Feast Day Reflection by Sister Ellen Keane
James O’Connell, MD, founder of the Boston Health Care for the Homeless Program recalls his first assignment to the Pine Street Inn, a shelter for homeless men in Boston. He shared the following experience as a young doctor and his encounter with the head nurse Barbara McInnis.
“Her initial greeting was met with my youthful skepticism: ‘You will do just fine if you listen to us and do what we say. You’ll have to forget much of what you were taught in residency.’ It was the words that followed that would bring me to my knees: ‘Nothing changes in the life of a homeless person unless you slow down and take the time to earn trust and develop a lasting relationship.’
Virtually all visits to the Nurses’ Clinic began with a foot-soak. The waiting area had ten chairs, all occupied by shelter guests soaking their feet in buckets of warm water mixed with an antibacterial. This ritual was instituted by the nurses not only for comfort and hygiene, but also as a sign of service and respect. And what would become the moment of Eucharist for me was the moment Barbara informed me that my apprenticeship would begin with a couple months of learning the art and skill of soaking feet. She set aside my stethoscope and doctor bag. No medical questions, no chief complaints, no review of systems, no diagnosing. ‘Just tend to the feet and ask what else you can do to help.’”

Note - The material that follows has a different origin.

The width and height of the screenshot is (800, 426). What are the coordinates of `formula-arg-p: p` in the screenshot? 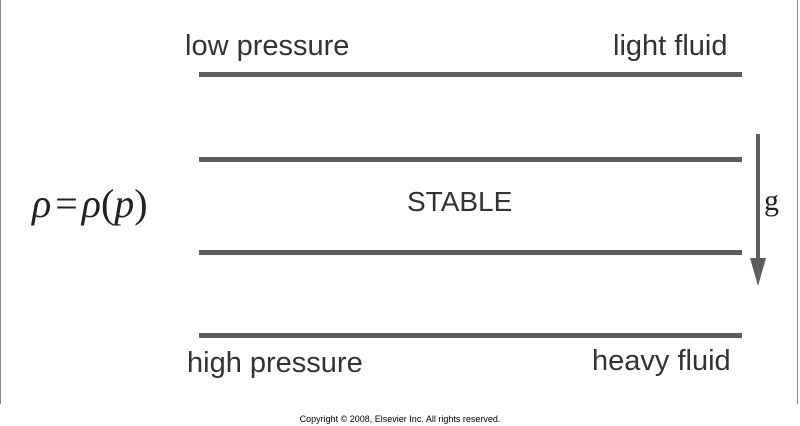 It's located at (124, 204).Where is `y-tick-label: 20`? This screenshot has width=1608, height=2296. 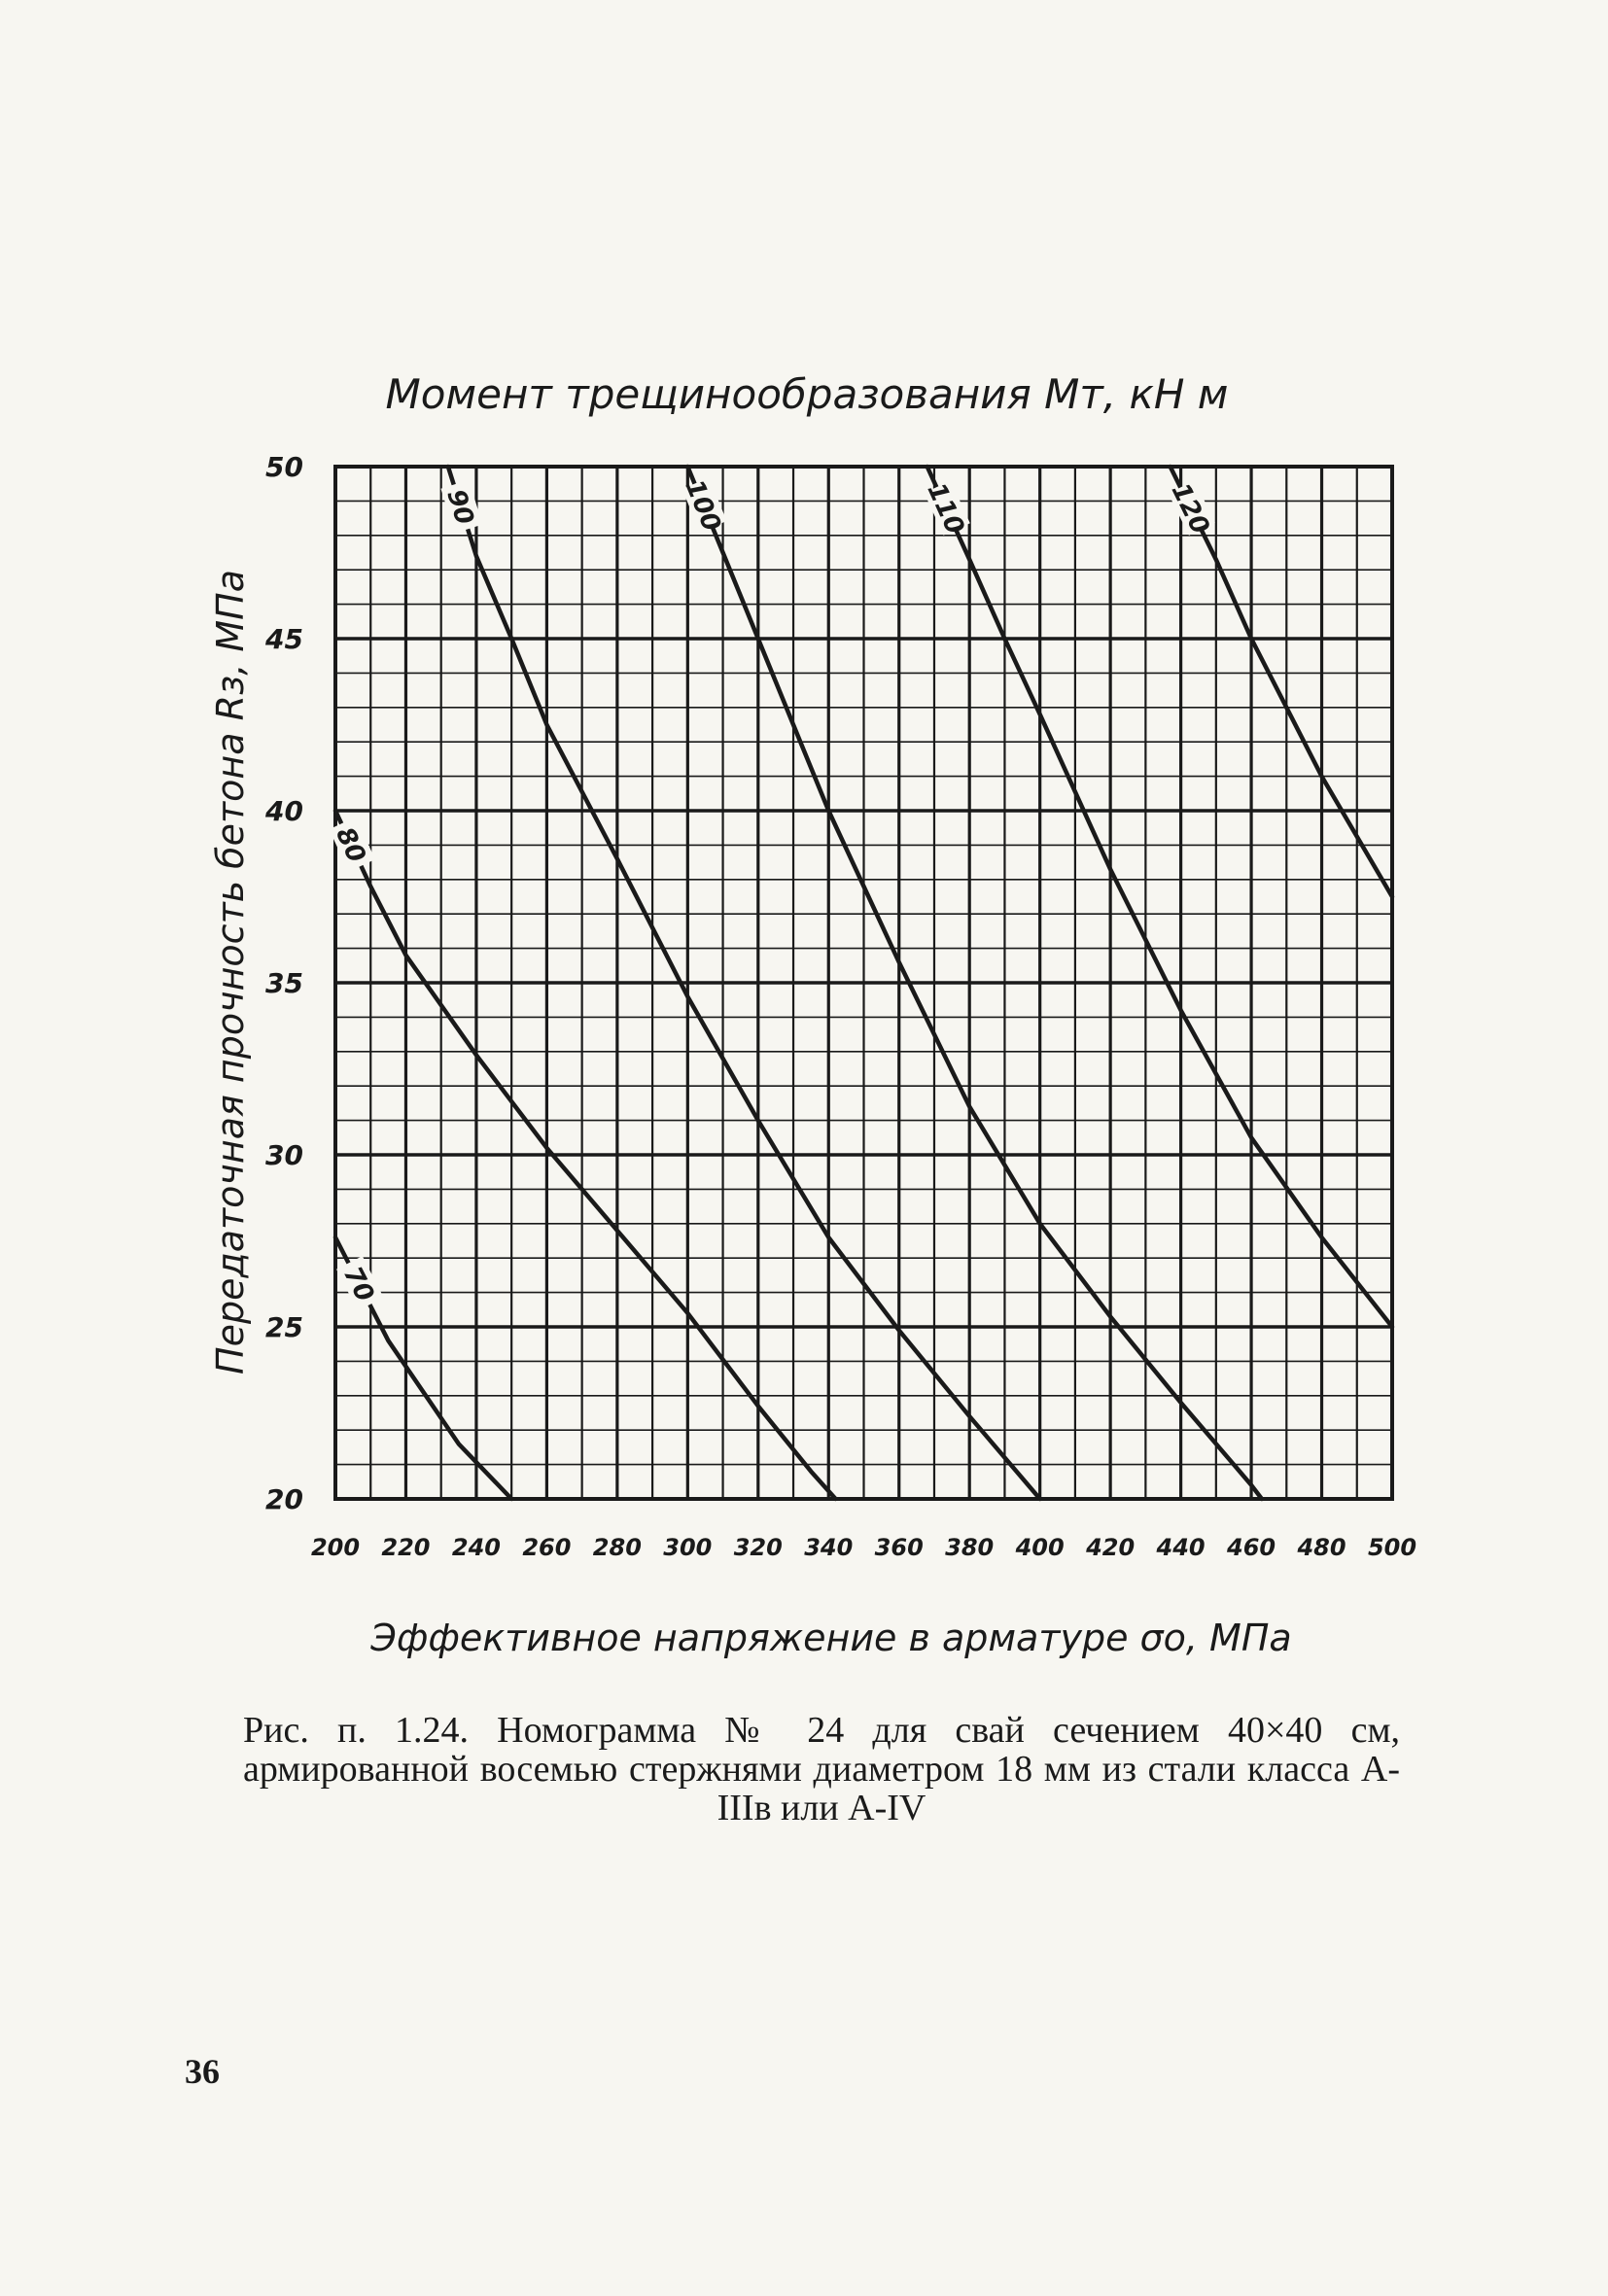
y-tick-label: 20 is located at coordinates (284, 1499).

…. The account of the last supper narrated in John’s Gospel given flesh in the here and now in that beautiful ritual of the washing of the feet and Christ’s invitation to give flesh to that ritual in our relationships with others. For it is all about relationship. A tender touch… a reaching out to those in need is timeless, especially during this time of pandemic …
As we experience Christ’s passion in our own realities during these uncertain days may the words from the heart of Christ speak to our hearts … “as I have done for you, may you in turn do for one another.”
In the sixth month the angel Gabriel was sent by God to a town in Galilee called Nazareth, to a virgin betrothed to a man named Joseph, of the House of David; and the virgin’s name was Mary. He went in and said to her, “Rejoice, so highly favoured! The Lord is with you.” She was deeply disturbed by these words and asked herself what this greeting could mean, but the angel said to her. “Mary, do not be afraid; you have won God’s favour. Listen! You are to conceive and bear a son, and you must name him Jesus. He will be great and will be called Son of the Most High. The Lord God will give him the throne of his ancestor David; he will rule over the House of Jacob for ever and his reign will have no end.”
Mary said to the angel, “But how can this come about, since I am a virgin?” “The Holy Spirit will come upon you” the angel answered “and the power of the Most High will cover you with its shadow. And so the child will be holy and will be called Son of God. Know this too: your kinswoman Elizabeth has, in her old age, herself conceived a son, and she whom people called barren is now in her sixth month, for nothing is impossible to God.”
“I am the handmaid of the Lord,” said Mary “Let what you have said be done to me.” And the angel left her.